┌─ Supplied text

1

I'm currently using the find function and found a slight problem.

theres gonna be a fire here

If I have a sentence with the word "here" and "theres" and I use find() to find "here"s index, I instead get "theres"

I thought find() would be like if thisword in thatword:

as it would find the word, not a substring within a string.

Is there another function that may work similarly? I'm using find() quite heavily would like to know of alternatives before I clog the code with string.split() then iterate until I find the exact match with an index counter on the side.

MainLine = str('theres gonna be a fire here')
WordtoFind = str('here')
#String_Len =  MainLine.find(WordtoFind)
split_line = MainLine.split()

indexCounter = 0
for i in range (0,len(split_line)):
     indexCounter += (len(split_line[i]) + 1)

└─

## Job
Extend the forum post about Python's find() matching part of a word, starting right after its final line of code.

┌─ Excerpted data

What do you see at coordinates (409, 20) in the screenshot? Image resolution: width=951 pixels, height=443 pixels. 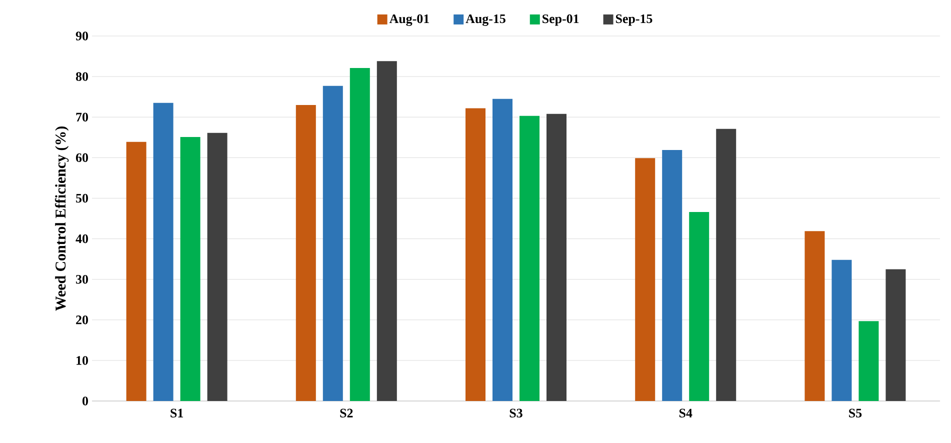 I see `legend-label: Aug-01` at bounding box center [409, 20].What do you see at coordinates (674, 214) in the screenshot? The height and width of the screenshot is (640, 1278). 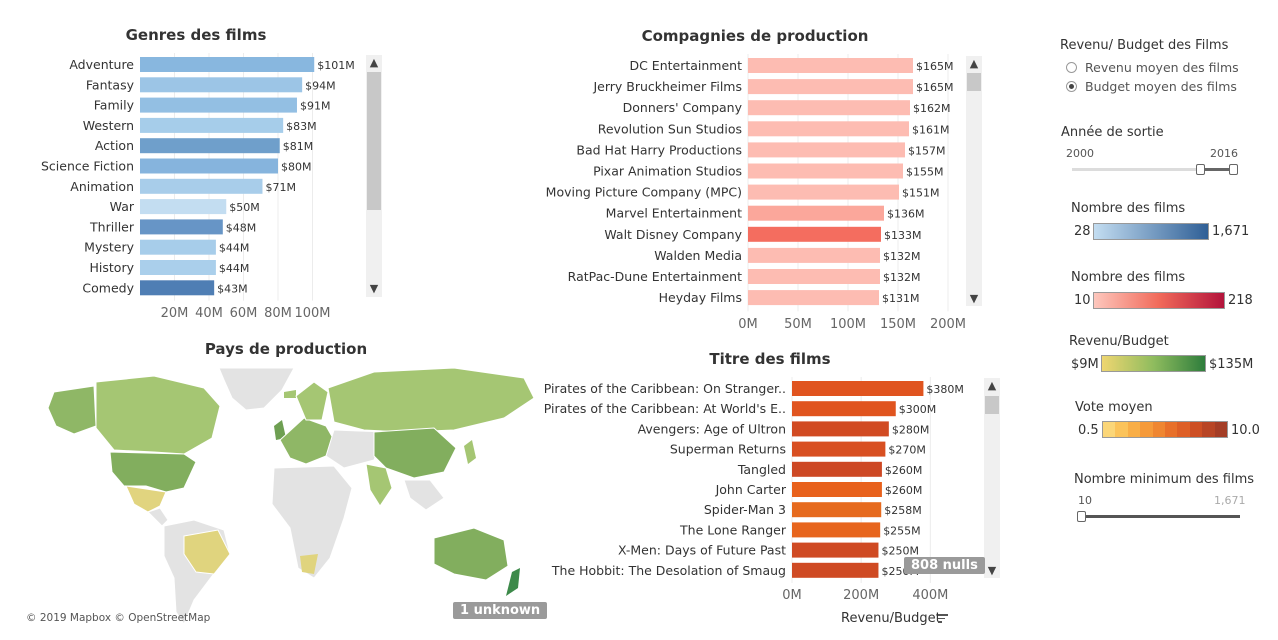 I see `category-label: Marvel Entertainment` at bounding box center [674, 214].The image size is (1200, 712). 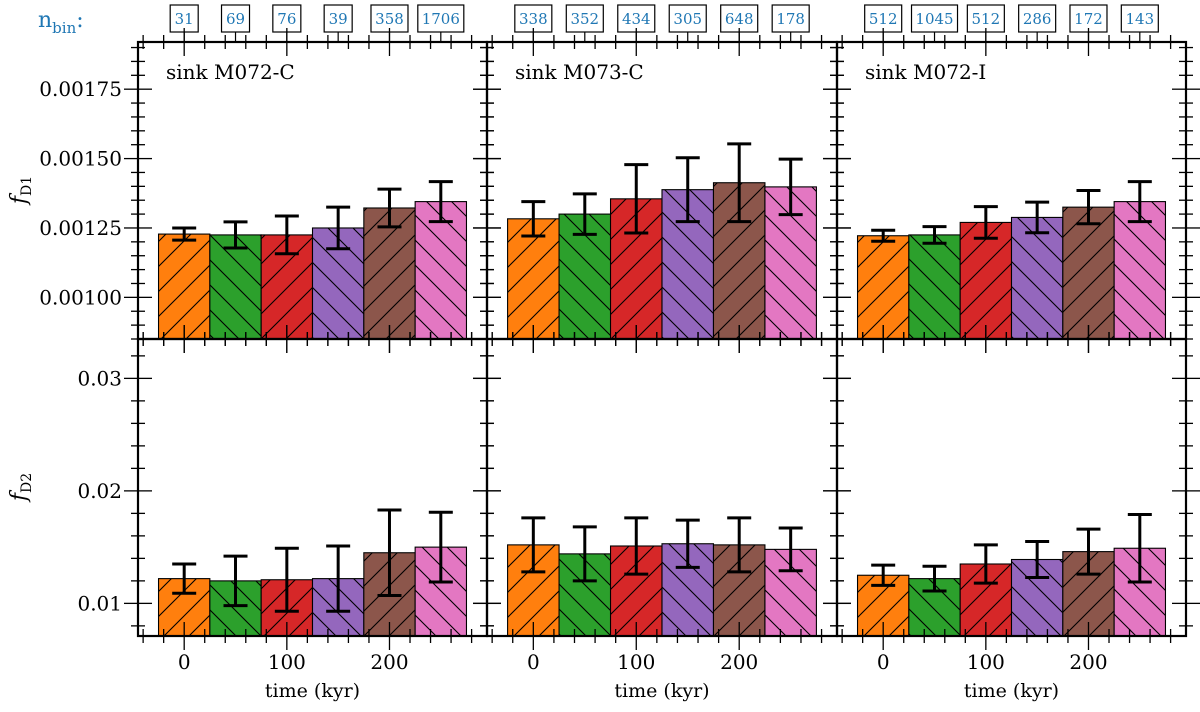 What do you see at coordinates (534, 23) in the screenshot?
I see `nbin-box: 338` at bounding box center [534, 23].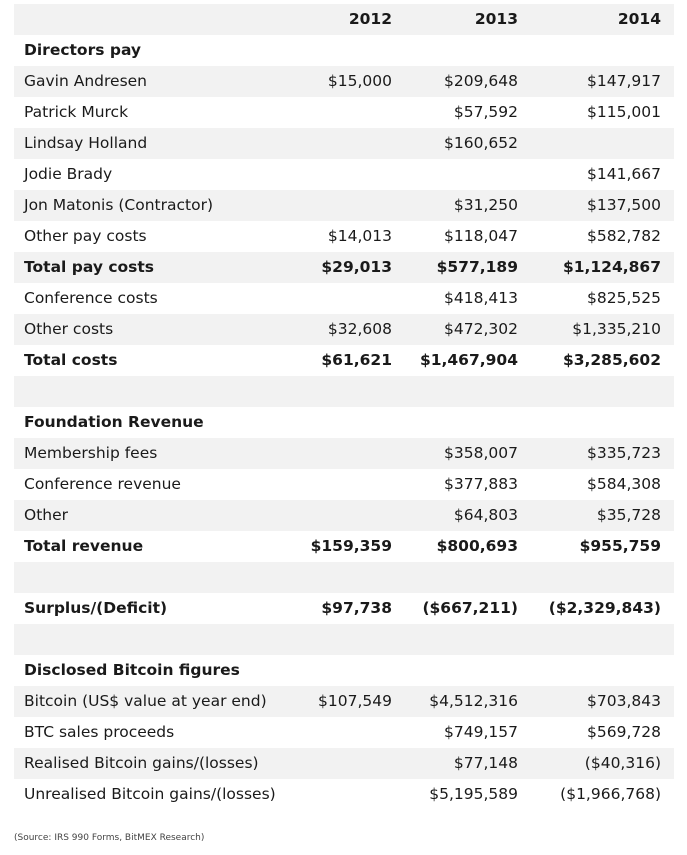 Image resolution: width=687 pixels, height=855 pixels. I want to click on table-row: Lindsay Holland $160,652, so click(344, 144). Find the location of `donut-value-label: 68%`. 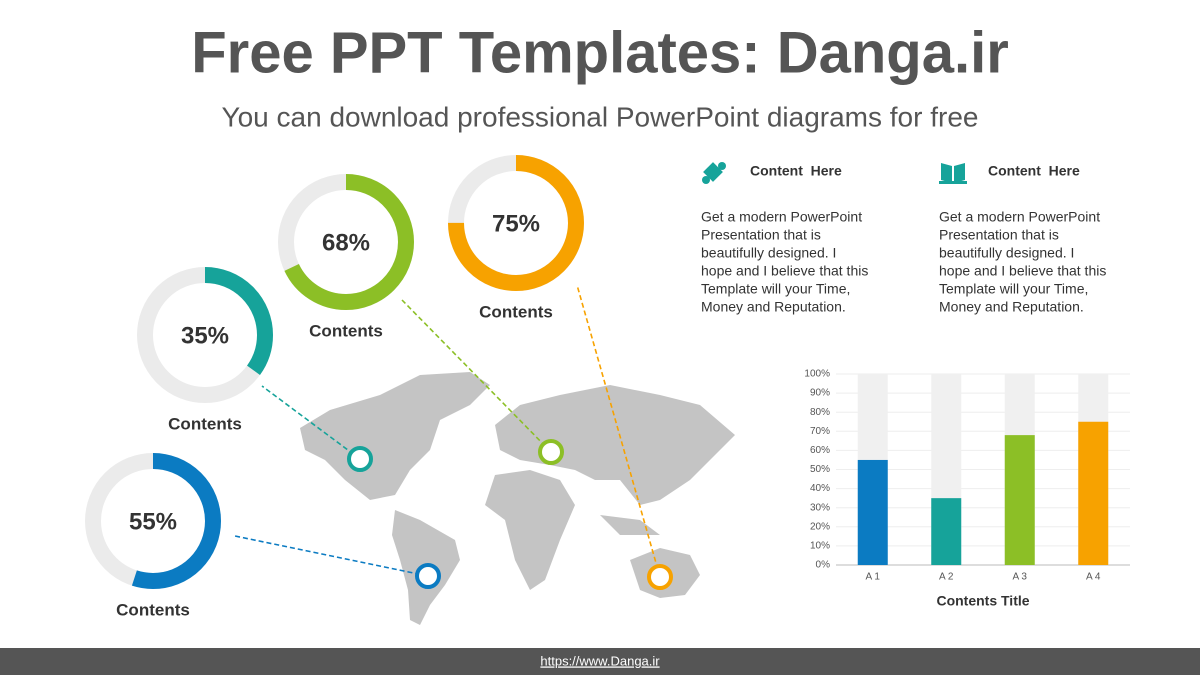

donut-value-label: 68% is located at coordinates (346, 242).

└─

## Answer section
     if WordtoFind in split_line[i]:
          #String_Len =  MainLine.find(split_line[i])
          String_Len = indexCounter 
          break
  • 2
    why not look for " here" with the leading space? – Daniel Nov 30 '18 at 21:59
  • 4
    `str.find` finds substrings, not *words*. It has no notion of *words*. What you described about using `split` then iterating is the first step beyond using find, that is, tokenization and search. The way to avoid clogging code is to re-use code with functions, classes, etc – juanpa.arrivillaga Nov 30 '18 at 22:00
  • 2
    @DanielJimenez not if "here" could be the fist word, better to split or use a regex – Chris_Rands Nov 30 '18 at 22:02

1 Answers1

2

The best route would be regular expressions. To find a "word" just make sure that the leading and ending characters are not alphanumeric. It uses no splits, has no exposed loops, and even works when you run into a weird sentence like "There is a fire,here". A find_word function might look like this

import re
def find_word_start(word, string):
    pattern = "(?<![a-zA-Z0-9])"+word+"(?![a-zA-Z0-9])"
    result = re.search(pattern, string)
    return result.start()
>> find_word_start("here", "There is a fire,here")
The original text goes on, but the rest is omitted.